The `outfile.pdb` should be a new file (in PDB format) of the aligned structure.  Note that in an alignment, one structure is kept as reference and one is mobile.  The file should represent the mobile structure.  _You should apply the rotation matrix to the entire PDB, not just the alpha carbon atoms._

# 6. 

Find the global RMSD betwen the follwoing myoglobin structures: 1mbn, 1np4, 3qm9, 4nos. Include the output from your program below.

# 7. 

Find the best local RMSD alignment between the follwoing myoglobin structures (1mbn, 1np4, 3qm9, 4nos) by comparing segments of length 10. You should apply the rotation matrix to the entire protein.

# 8. 

Find the best structural alignment between residues in the heme binding pockets. Use both global and local approaches to find the best alignment.

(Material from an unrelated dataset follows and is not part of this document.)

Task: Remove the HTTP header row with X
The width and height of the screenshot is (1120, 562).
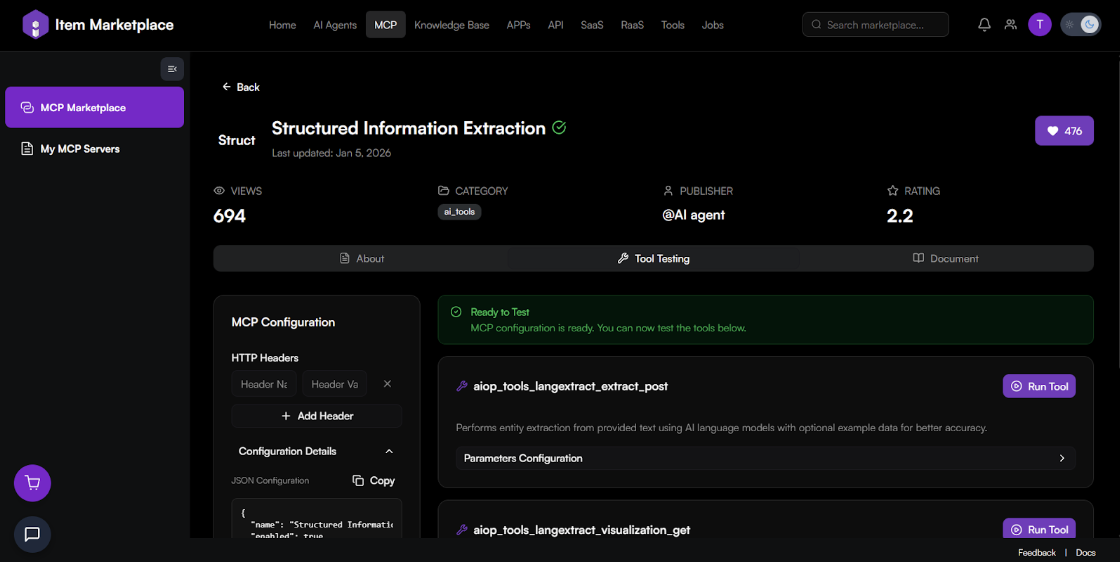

Use the [HEM binding pocket from 1mbn](https://github.com/uchicago-bio/mpcs56420-2020-spring/blob/master/assignment-5/1mbn.HEM_A_155.pdb) as the query binding pocket.  Compare the query against each of the following binding pockets. 

* [HEM binding pocket from 1np4](https://github.com/uchicago-bio/mpcs56420-2020-spring/blob/master/assignment-5/1mbn.HEM_A_155.pdb/1np4.HEM_A_185.pdb)

* [HEM binding pocket from 3qm9](https://github.com/uchicago-bio/mpcs56420-2020-spring/blob/master/assignment-5/1mbn.HEM_A_155.pdb/3qm9.HEM_A_201.pdb)

* [HEM binding pocket from 4nos](https://github.com/uchicago-bio/mpcs56420-2020-spring/blob/master/assignment-5/1mbn.HEM_A_155.pdb/4nos.HEM_A_510.pdb)

How does the similarity between the HEME binding pockets compare to the overall sequence and structural similarity? Report the sequence similarity in addition to the structural similarity.